В комнате было еще темнее, чем в коридоре, окна были зашторены и свет хоть и проникал внутрь, но, преодолевая плотную материю, терял интенсивность. Элизабет напрягла глаза, те, привыкнув к темноте, кое-как отделили предметы один от другого – живые от неживых.

Ясно было, что там, в комнате, находилась какая-то конструкция, что-то непривычное, видимо, специально построенное – две поперечных перекладины, на них наклонные плоскости. На одной, перегнувшись, лежала животом женщина, вторая, установленная дальше и ниже, была не видна, наверное, женщина упиралась в нее плечами. Иначе почему плечи и шея оказались выставлены горизонтально вперед, в отличие остального тела, перегнутого через перекладину, как белье через веревку.

Лица женщины видно не было, да и тело из-за нелепой, неестественной позы узнать было невозможно.

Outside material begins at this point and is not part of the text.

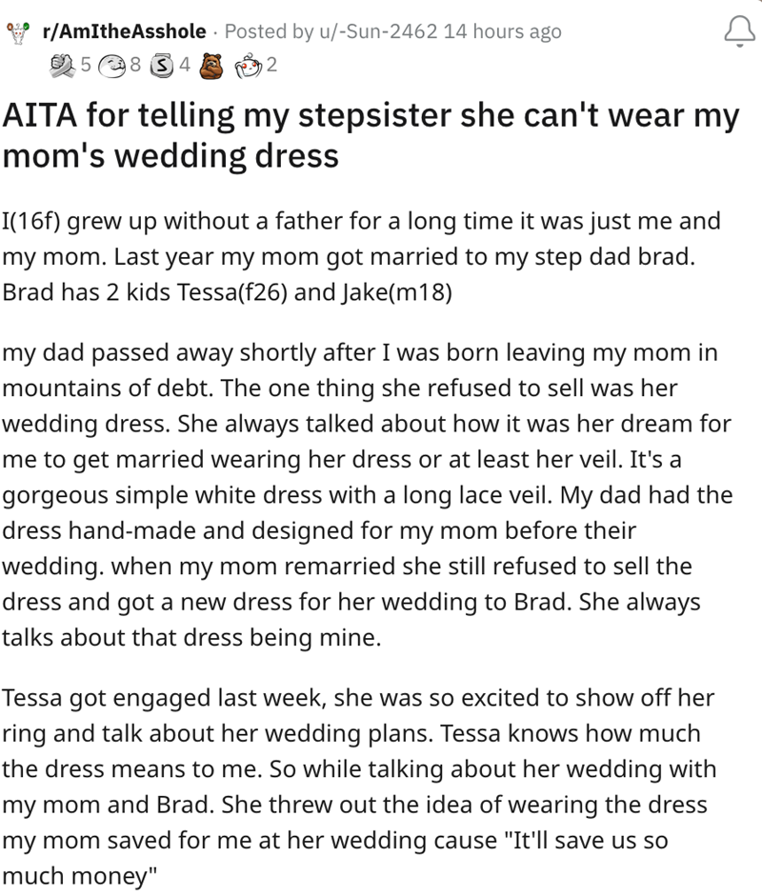Click the award count 5 beside handshake
Screen dimensions: 762x896
click(x=87, y=66)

Оно было одето в трико, тоже темное, почти черное, даже не в трико, а в длинные шорты по колено и в короткую, обтягивающую майку. Майку Элизабет разглядела отчетливо – белое неприкрытое тело резко контрастировало с черной одеждой.

Шорты тоже были несуразные, какие-то неправдоподобно обширные, чрезмерно свободные, скорее, старомодные панталоны из прошлого века, они расходились в стороны круглыми, выпуклыми шарами и казалось наполненными чем-то твердым, неправильной формы. Они, эти тупые, сглаженные формы, проступали через одежду то тут то там с ритмичной периодичностью, будто внутри, в панталонах, копошилось неуемное живое существо.

Руки женщины были отведены в стороны, раскинуты до предела, как будто океанская птица расправила крылья на плоскостью воды. Длинные, гибкие, они двигались короткими, плавными взмахами, и от этого еще больше напоминали крылья большой птицы. Но главное, каждый взмах, каждое движение рук совпадало с новым тихим стоном, тем самым, который Элизабет услышала в коридоре, который заставил ее приоткрыть дверь. Казалось, он вырывался не из горла, даже не из груди, а из самой глубины, из сердцевины распластанного тела, и что-то нездоровое, животное, нечеловеческое можно было выделить из его отрешенности, что-то, что находилось вне, за пределами жизни, что было никак не связано с нею.

Но самое непонятное, непостижимое, даже пугающее заключалось в том, что голова женщины тоже была накрыта черной материей. Даже не накрыта, а помещена в нее, как фотографы помещают свою голову внутрь черного ящика перед тем, как сделать снимок. Из-за этого черного ящика женщина была похожа на древнее мифическое чудовище – получеловек, полуживотное. А может быть, на часть кошмарного, переполненного ужасом сна?

Элизабет сжалась, не в силах шелохнуться, ей показалось, что она присутствует на языческом ритуале, жестоком, с неминуемыми жертвоприношениями, – первым ее порывом было захлопнуть дверь, тут же, немедленно, и бежать из дома, не видеть, не знать, не присутствовать. Но дверь она не закрывала.